* _SOURCE DOCUMENT_:
........
The precarious mode of life occasioned by the long drought interfered sadly with the labors of the mission. Still worse was the conduct of Boers who had pushed their way into the Bechuana country. Their theory was very simple: "We are the people of God, and the heathen are given to us for an inheritance." Of this inheritance they proceeded to make the most. They compelled the natives to work for them without pay, in consideration of the privilege of living in "their country". They made regular forays, carrying off the women and children as slaves. They were cowardly as well as brutal, compelling friendly tribes to accompany them on their excursions, putting them in front as a shield, and coolly firing over their heads, till the enemy fled in despair, leaving their women, children, and cattle as a prey.

So long as fire-arms could be kept from the natives the Boers were sure of having it all their own way. But traders came in the train of the missionaries, and sold guns and powder to the Bechuanas. Sechele's tribe procured no less than five muskets. The Boers were alarmed, and determined to drive missionaries and traders from the country.

In course of time Mr. Livingstone became convinced that Bibles and preaching were not all that was necessary. Civilization must accompany Christianization; and commerce was essential to civilization; for commerce, more speedily than any thing else, would break down the isolation of the tribes, by making them mutually dependent upon and serviceable to each other.

It was well known that northward, beyond the desert, lay a great lake, in the midst of a country rich in ivory and other articles of commerce. In former years, when rains had been more abundant, the natives had frequently crossed this desert; and somewhere near the lake dwelt a famous chief, named Sebituane, who had once lived on friendly terms in the neighborhood of Sechele, who was anxious to renew the old acquaintance. Mr. Livingstone determined to open intercourse with this region, in spite of the threats and opposition of the Boers.

So the missionary became a traveler and explorer. While laying his plans and gathering information, the opportune arrival of Messrs. Oswell and Murray, two wealthy Englishmen who had become enamored with African hunting, enabled him to undertake the proposed expedition, Mr. Oswell agreeing to pay the guides, who were furnished by Sechele.

This expedition, which resulted in the discovery of Lake Ngami, set out from the missionary station at Kolobeng on the 1st of June, 1849. The way lay across the great Kalahari desert, seven hundred miles in breadth. This is a singular region. Though it has no running streams, and few and scanty wells, it abounds in animal and vegetable life. Men, animals, and plants accommodate themselves singularly to the scarcity of water. Grass is abundant, growing in tufts; bulbous plants abound, among which are the 'leroshua', which sends up a slender stalk not larger than a crow quill, with a tuber, a foot or more below the surface, as large as a child's head, consisting of a mass of cellular tissue filled with a cool and refreshing fluid; and the 'mokuri', which deposits under ground, within a circle of a yard from its stem, a mass of tubers of the size of a man's head. During years when the rains are unusually abundant, the Kalahari is covered with the 'kengwe', a species of water-melon. Animals and men rejoice in the rich supply; antelopes, lions, hyenas, jackals, mice, and men devour it with equal avidity.
........
* _JOB 1_:
In the passage on Livingstone's mission, on what date did the expedition that discovered Lake Ngami set out from Kolobeng?
* _JOB 2_:
Reproduce the records from the line containing "Open the 科研部门 node" through the end of the records, substituting "server" for "machine" and changing nothing else. Omit the pictures.

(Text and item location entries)
........
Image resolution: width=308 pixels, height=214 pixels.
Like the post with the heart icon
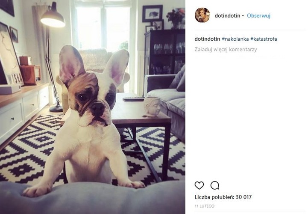click(199, 185)
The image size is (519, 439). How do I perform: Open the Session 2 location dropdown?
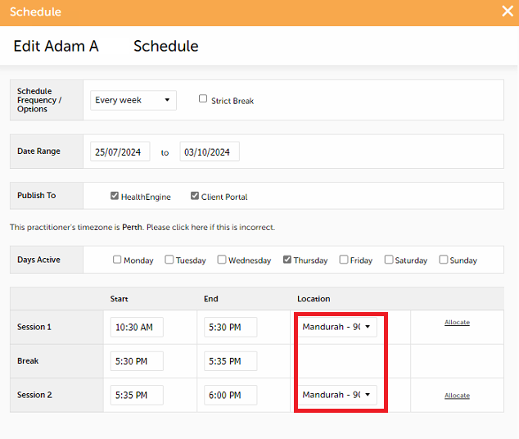pos(336,395)
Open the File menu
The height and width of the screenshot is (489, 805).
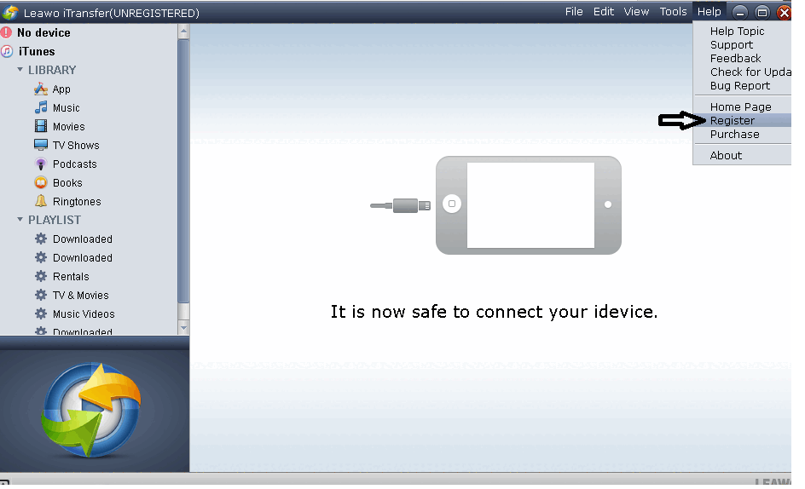click(574, 12)
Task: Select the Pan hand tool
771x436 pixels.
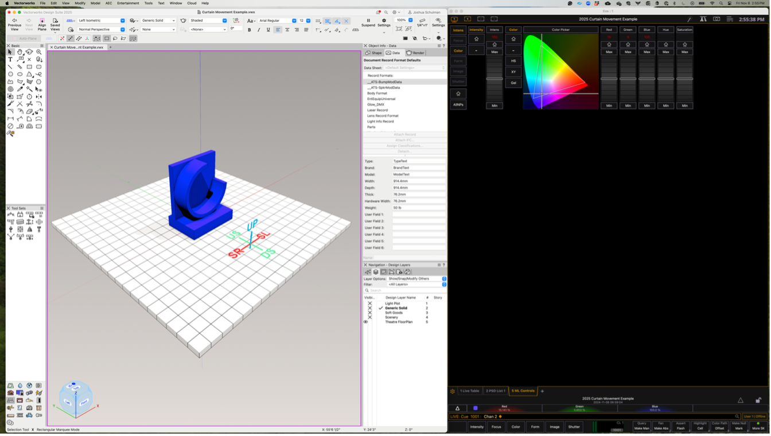Action: tap(20, 52)
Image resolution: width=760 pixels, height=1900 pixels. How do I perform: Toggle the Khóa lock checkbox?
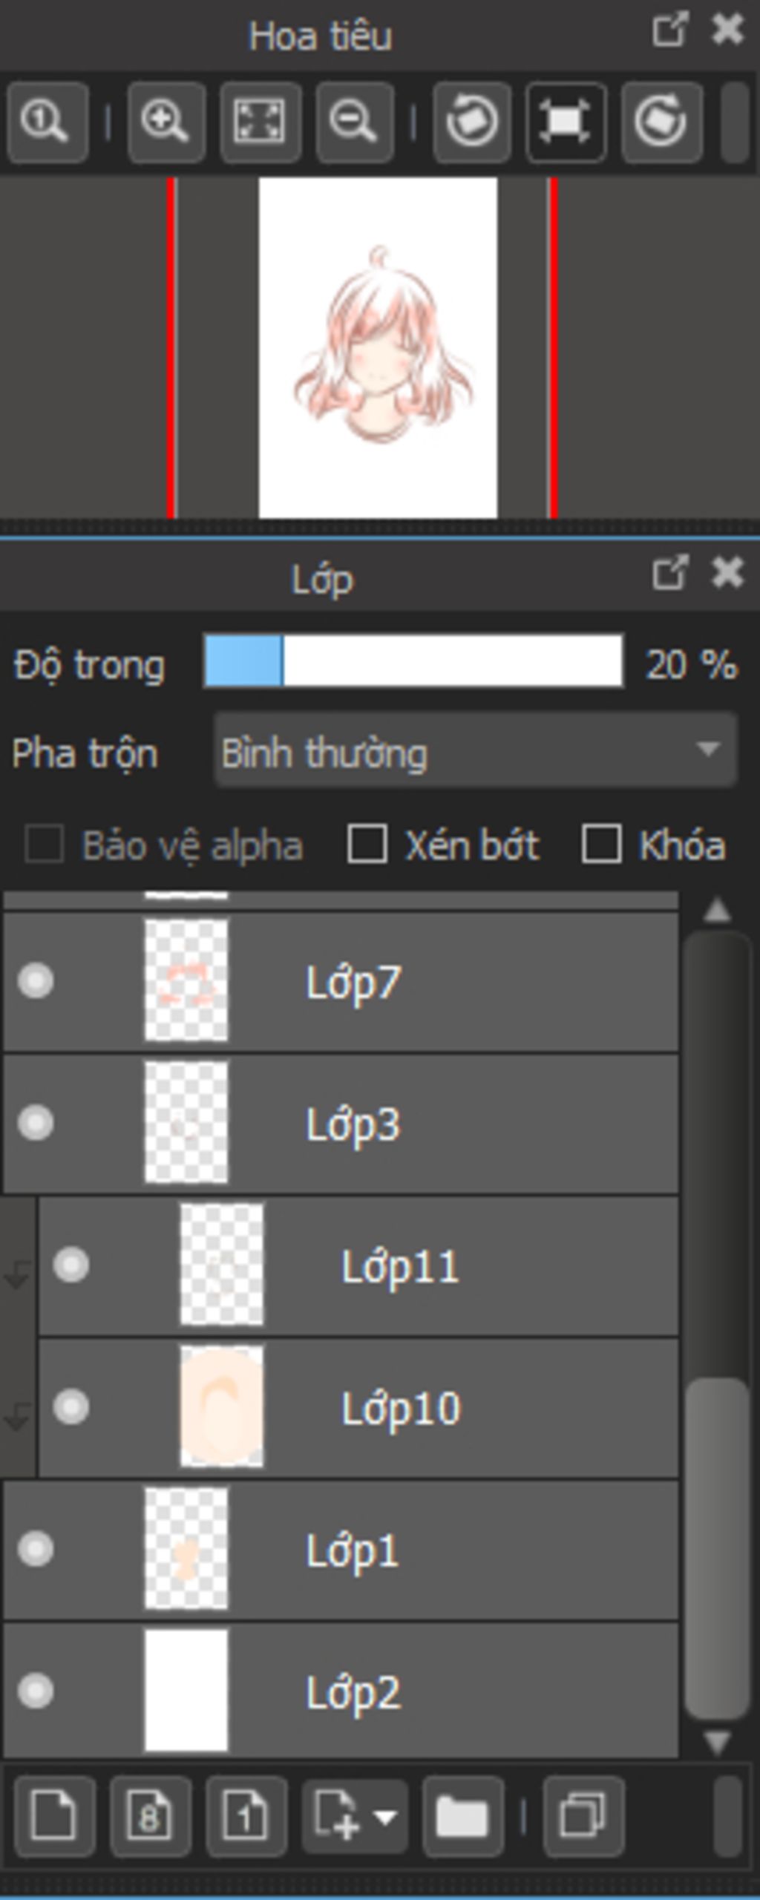tap(601, 845)
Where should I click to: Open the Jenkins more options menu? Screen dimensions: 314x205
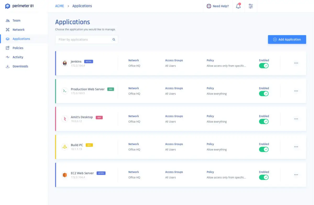(x=296, y=63)
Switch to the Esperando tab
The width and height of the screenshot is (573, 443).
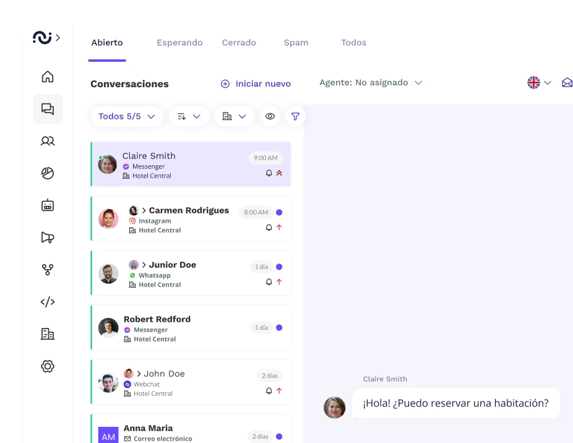point(179,42)

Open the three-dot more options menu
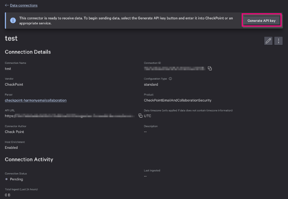point(278,41)
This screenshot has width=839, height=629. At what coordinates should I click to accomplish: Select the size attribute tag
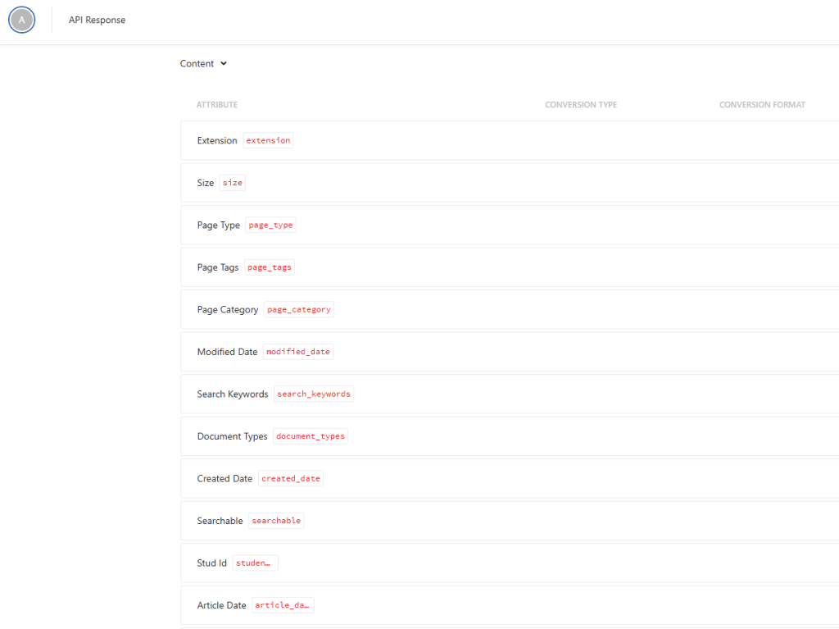pyautogui.click(x=232, y=182)
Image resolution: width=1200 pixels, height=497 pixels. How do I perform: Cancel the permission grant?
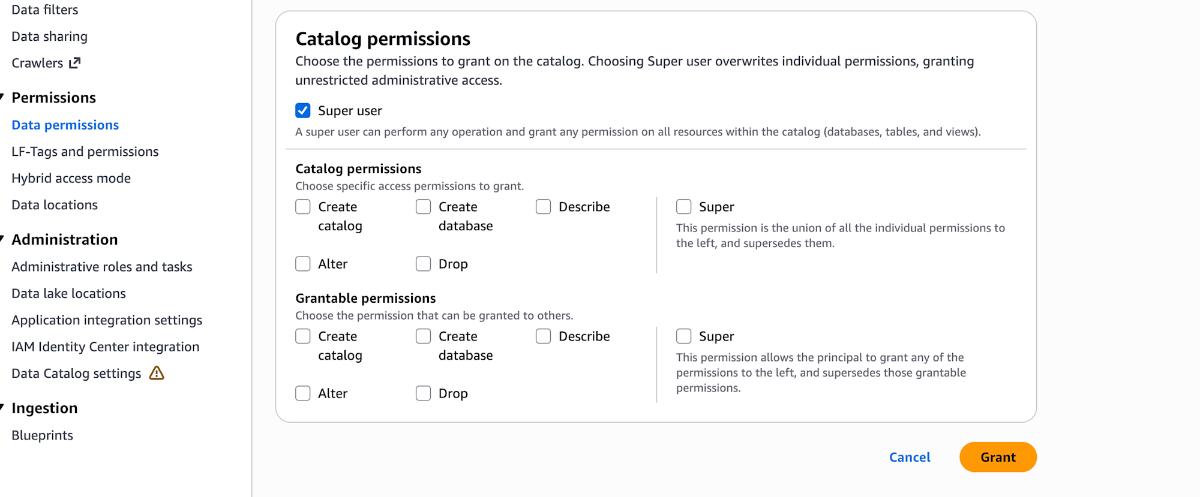[x=910, y=457]
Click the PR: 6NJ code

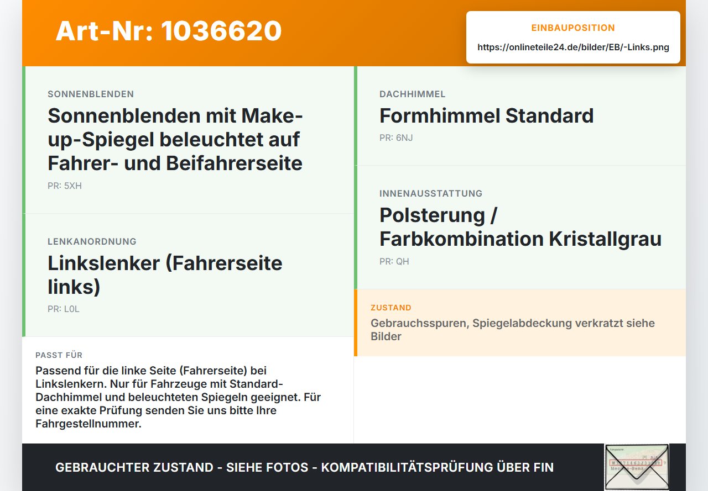tap(396, 138)
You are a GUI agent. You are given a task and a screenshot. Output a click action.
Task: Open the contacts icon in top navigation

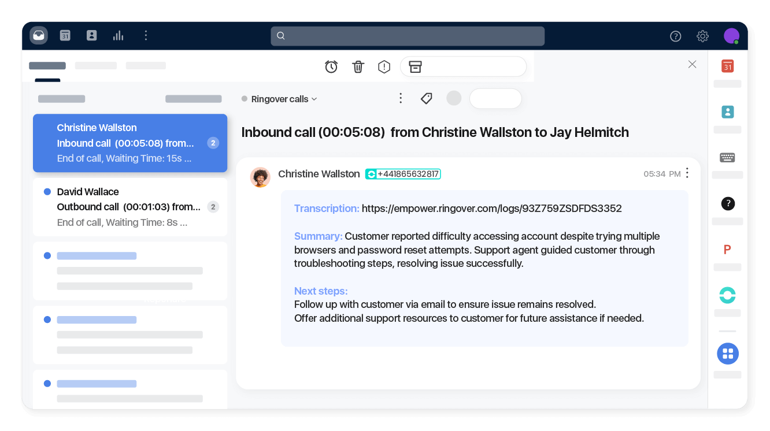[x=91, y=35]
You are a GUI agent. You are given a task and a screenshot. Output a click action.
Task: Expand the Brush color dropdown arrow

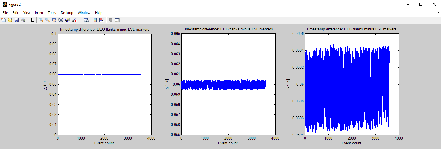(79, 20)
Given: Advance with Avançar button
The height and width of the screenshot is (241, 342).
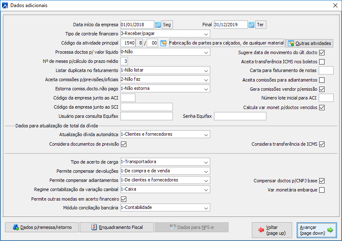Looking at the screenshot, I should pos(317,230).
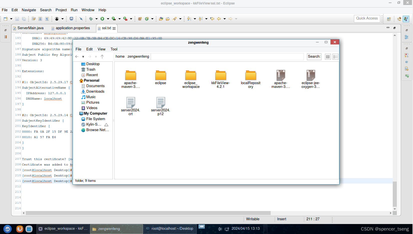Viewport: 413px width, 234px height.
Task: Switch file manager to icon view
Action: point(328,57)
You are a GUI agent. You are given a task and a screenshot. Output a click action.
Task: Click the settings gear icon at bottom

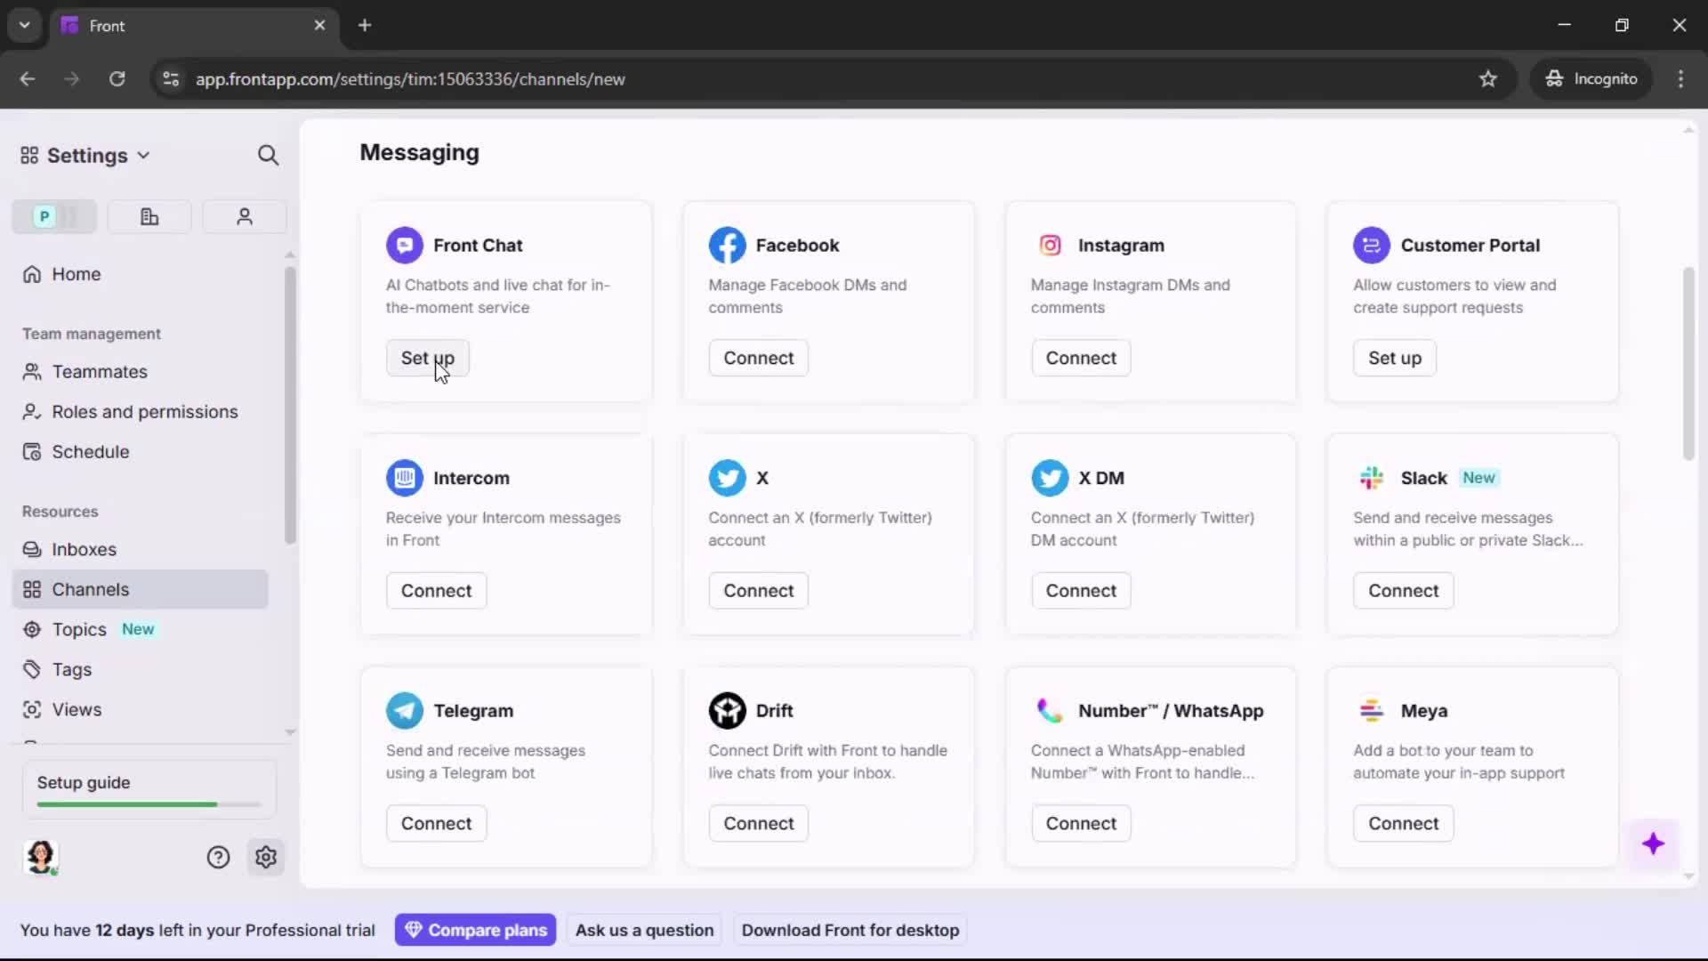[266, 857]
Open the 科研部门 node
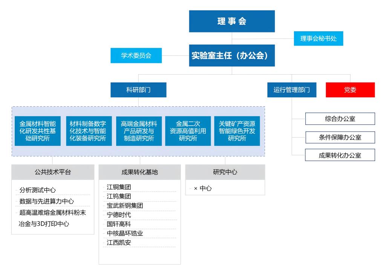Screen dimensions: 386x274 pos(138,90)
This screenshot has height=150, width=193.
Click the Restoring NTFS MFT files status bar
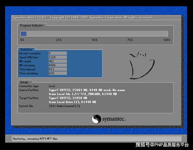[x=97, y=139]
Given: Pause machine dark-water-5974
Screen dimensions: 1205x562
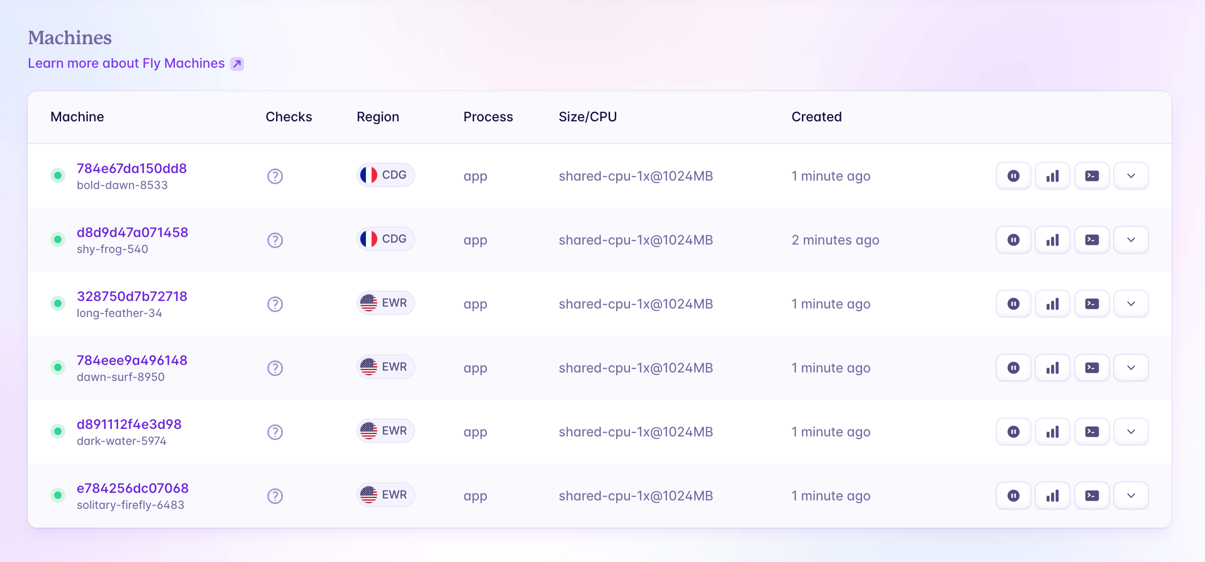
........
* _FULL ANSWER 1_:
It set out on the 1st of June, 1849.

* _FULL ANSWER 2_:
Open the 科研部门 node
Screen dimensions: 386x274 pos(138,90)
This screenshot has height=150, width=193.
Click the Restoring NTFS MFT files status bar
[x=97, y=139]
Given: Pause server dark-water-5974
Screen dimensions: 1205x562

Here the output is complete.